To prevent that, his usual bumptious style took a shameless bent. In his macabre
and tyrannical antics, he became in the words of Desmond Tutu, a "cartoon
figure of the archetypal African dictator". He restored to desperate
measures to cling onto power. For the presidential election, voters were
arbitrarily disqualified, election observers harassed, the political opposition
intimidated and murdered. Repressive laws banned opposition rallies, silenced
critical reporters and the elections were rigged. Finally, he won - a
pyrrhic
victory.
He started exploiting the emotive issue of land redistribution, allowing the
independent war veterans to occupy white farms. Thus, whipping up pro-government
sentiments among blacks, and punishing white farmers for their support for the
opposition. Undoubtedly, there has been a need for land redistribution in
Zimbabwe, but the Mugabe government avoided a radical land redistribution
program for more than 20 years. His recent fixation on land allocation is a
political vendetta, couched in ultraistic rhetoric. His lawless style of land
allocation is strife-driven, bloody and furthers the deterioration of a once
robust economy. As a result, Zimbabwe, once a regional breadbasket now reels
from starvation. Only food aid from international donors have saved millions
from starvation. The production of cash crops, the mainstay of the economy has
plummeted, as many white commercial farmers have fled in fear of their lives,
and the operation of those left is hampered by the government sponsored lawlessness. Other economic and social indicators reveal the extent of
the havoc Mugabe has wrecked on his country in his mindless bid to remain in
power. Inflation hovers at about 117 percent, and there is an acute shortage of
gasoline, medicine and other essentials. Unemployment is at about 70 percent.

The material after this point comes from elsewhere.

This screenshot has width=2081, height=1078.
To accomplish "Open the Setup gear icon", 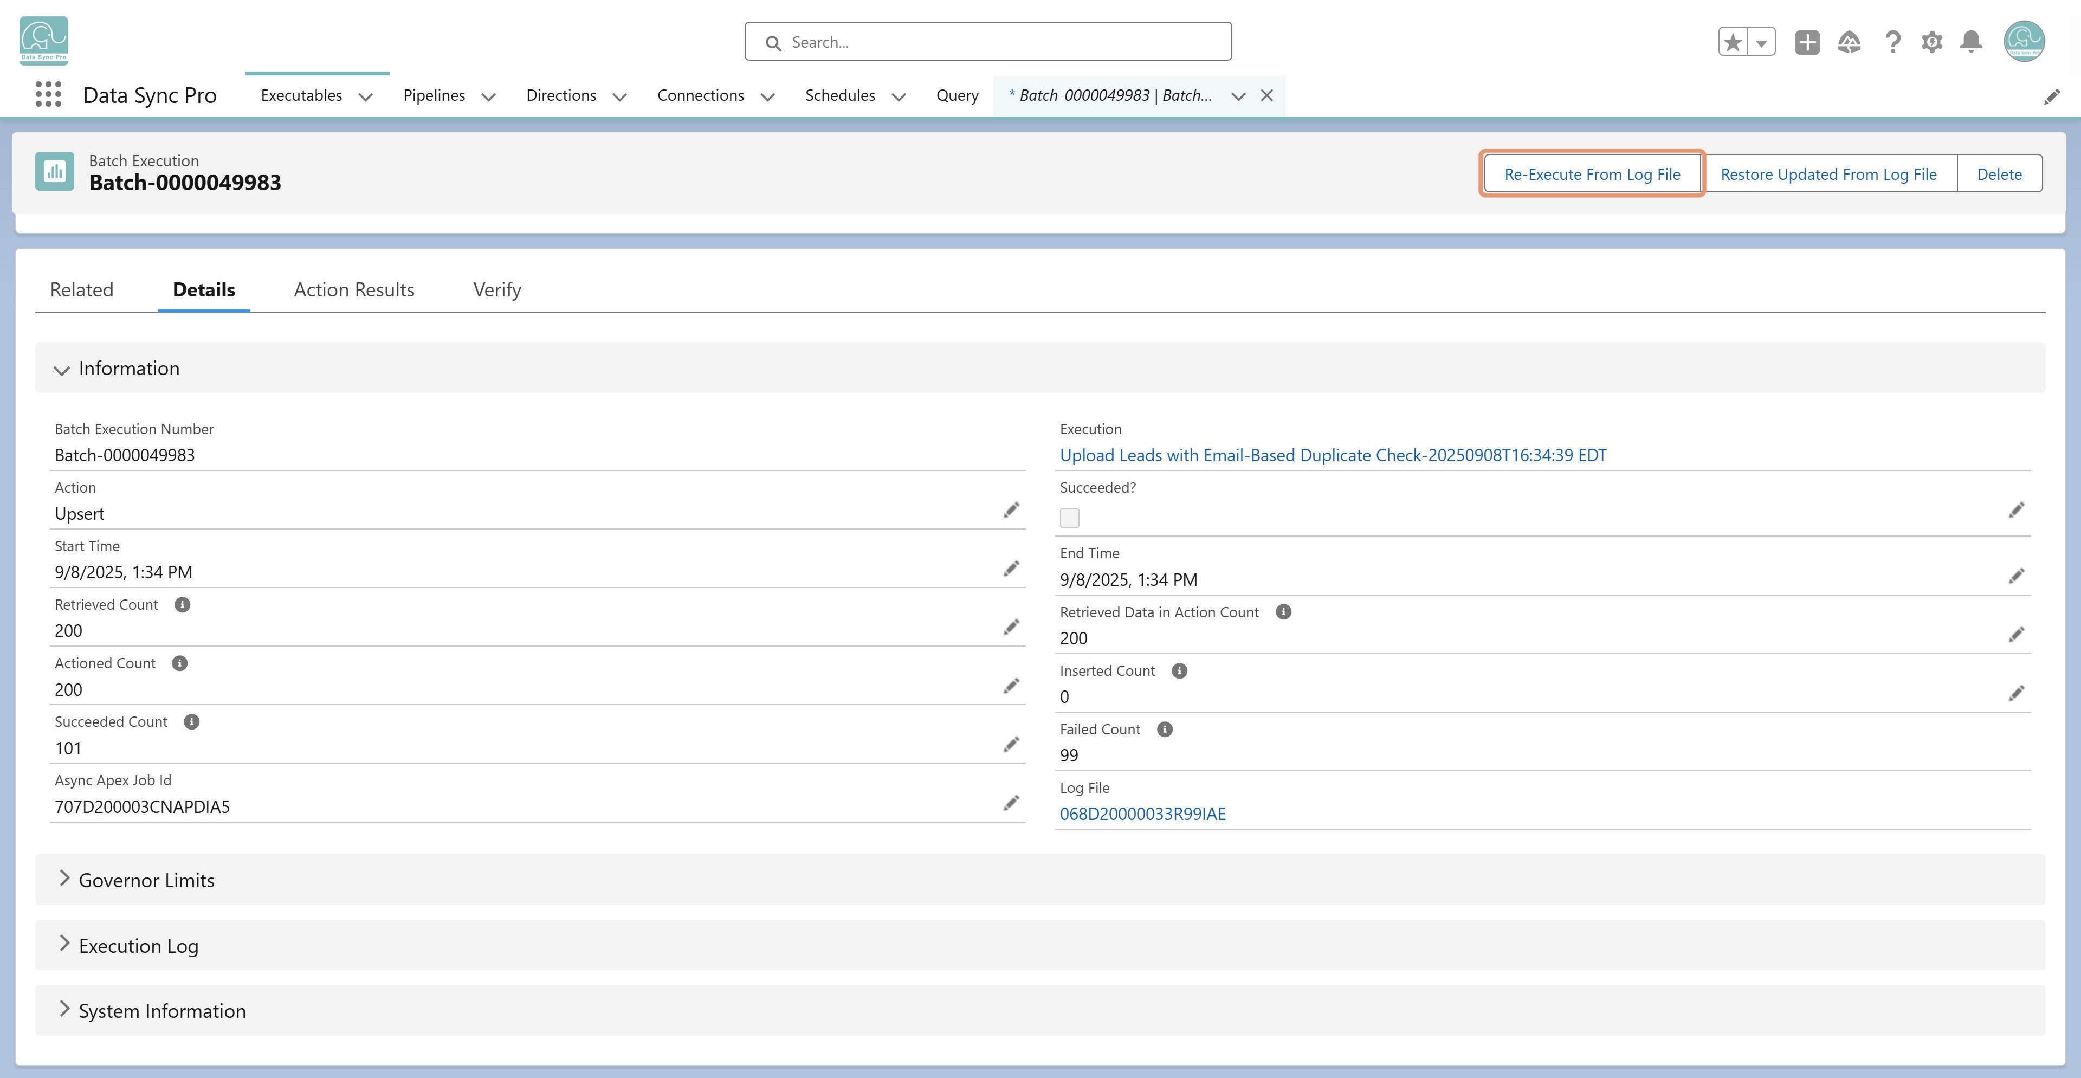I will coord(1932,42).
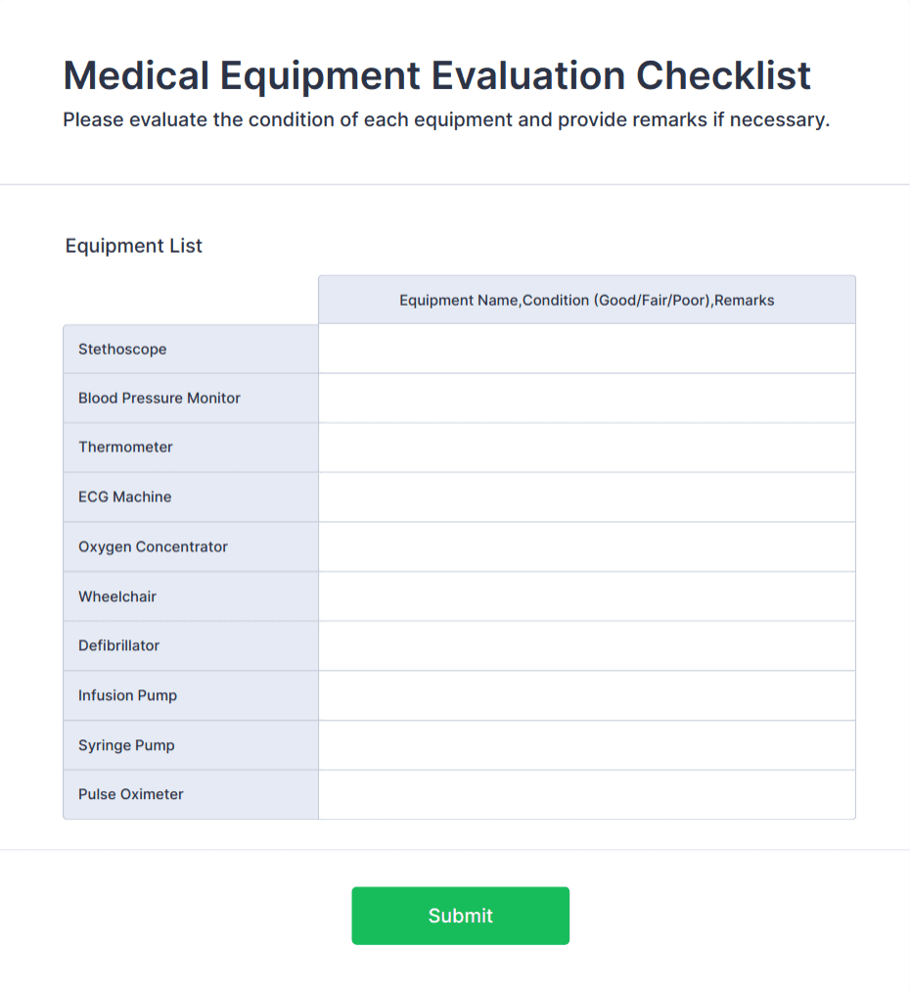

Human right abuses, torture, rape, extra-judicial killing and a gross disregard
for the rule of law are prevalent in all sectors of the society.
Not a single ideal inspires Mugabe's continued stay in power. In his megalomania
and paranoia, he seems to be sinking deeper and deeper into his make believe
world. He has spurned voices of reason from world leaders, rebuffed entreaties
from friends and rejected dialogue with the opposition. Buoyed by his resource
of terror and flush with boundless powers, he is relying more and more on
ruthless tactics. Evidently, like Adolf Hitler, the Shah and Sani Abacha, he
must believe that he can maintain himself in power indefinitely with political
intrigues, guns and bayonets. Well, I suggest that he flips through the pages
of modern history for some instructive readings on the perilous ness of
autocratic power. And if, in some recess of his mind, there is still any element
of perspicacity, that is, yet un-confused by arrogance and greed, it will
crystallize to him that power predicated on brute force can at the very best be
tenuous, and will inescapably collapse like a foundationless edifice.